Oil prices slipped nearly 1 percent on Monday, extending last week's decline, on lack of confirmation that OPEC will extend output cuts until the end of 2017 and as Russia indicated it can lift output if the deal on curbs lapses.
Russian oil output could climb to its highest rate in 30 years if the Organization of the Petroleum Exporting Countries and non-OPEC producers do not extend a six-month supply reduction deal beyond June 30, according to comments by Russian officials and details of investment plans released by oil companies.
"We think an extension is highly likely, with a growing OPEC consensus in support of that policy, but the market seems to be attributing last week's decline to the lack of a firm agreement," Tim Evans, Citi Futures' energy futures specialist, said in a note.
"In our view, the drop had more to do with correcting the prior excess optimism and speculative excess, than with any shift in the underlying fundamental scenario, but those requiring a fundamental explanation ... will focus on OPEC or U.S. production growth instead."

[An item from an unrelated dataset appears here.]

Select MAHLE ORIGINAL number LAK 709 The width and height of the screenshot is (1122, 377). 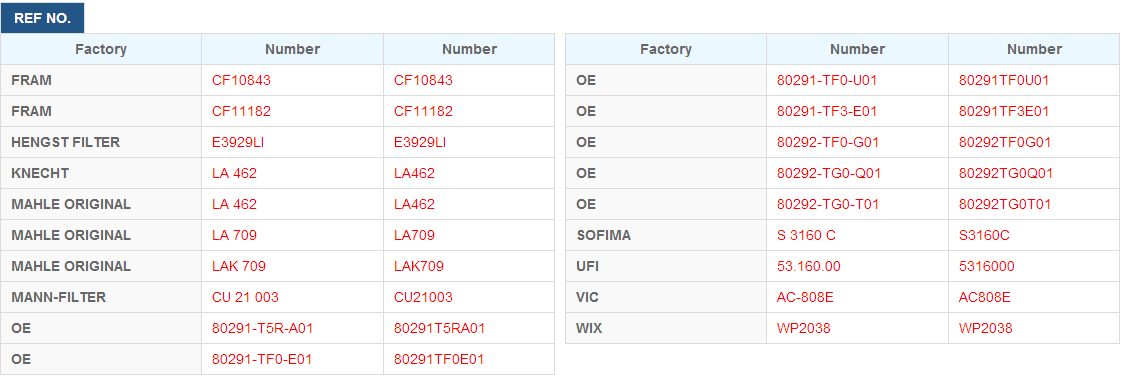(x=239, y=266)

Last week, prices plummeted about 7 percent partly on signs that rising U.S. shale production offset efforts by OPEC and other producers to cut output by almost 1.8 million barrels per day (bpd) in the first half of the year.

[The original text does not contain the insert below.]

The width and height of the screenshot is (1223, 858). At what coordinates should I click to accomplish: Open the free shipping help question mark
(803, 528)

Brent crude futures ended the session 36 cents lower at $51.60 per barrel after hitting a session high of $52.57 a barrel.
U.S. West Texas Intermediate (WTI) crude oil futures dropped 39 cents to settle at $49.23 a barrel, after reaching a high of $50.22 a barrel earlier in the day.
"From a technical perspective, the June WTI contract has now broken another key Fibonacci level, specifically the 61.8 percent retracement of the rally from March 22 to April 12," said David Thompson, executive vice president at Powerhouse, an energy-specialized commodities broker in Washington.
"In addition we are close to breaking a long-term uptrend line that has been in force since early August of last year."
Traders and brokers also noted that crude markets were lower despite a relief rally over the French election, with the U.S. dollar noticeably weaker. This reflects the prevailing bearish market sentiment, they said.
U.S. gasoline futures fell about 1.4 percent, leading the energy complex lower, as refiners ramp up production after seasonal maintenance and on demand worries, traders said.
Rising U.S. drilling and production have dampened any oil price rally. Investors cut bullish bets on rising ICE Brent crude futures and options by 9,811 contracts to 427,433 lots in the week to April 18.
In the week to April 21, U.S. drillers added oil rigs for a 14th week in a row, to 688 rigs, extending an 11-month recovery that is expected to boost U.S. shale production in May by the biggest monthly increase in more than two years.
U.S. crude production is at 9.3 million bpd <C-OUT-T-EIA>, up almost 10 percent since mid-2016, approaching the level of OPEC's top exporter, Saudi Arabia.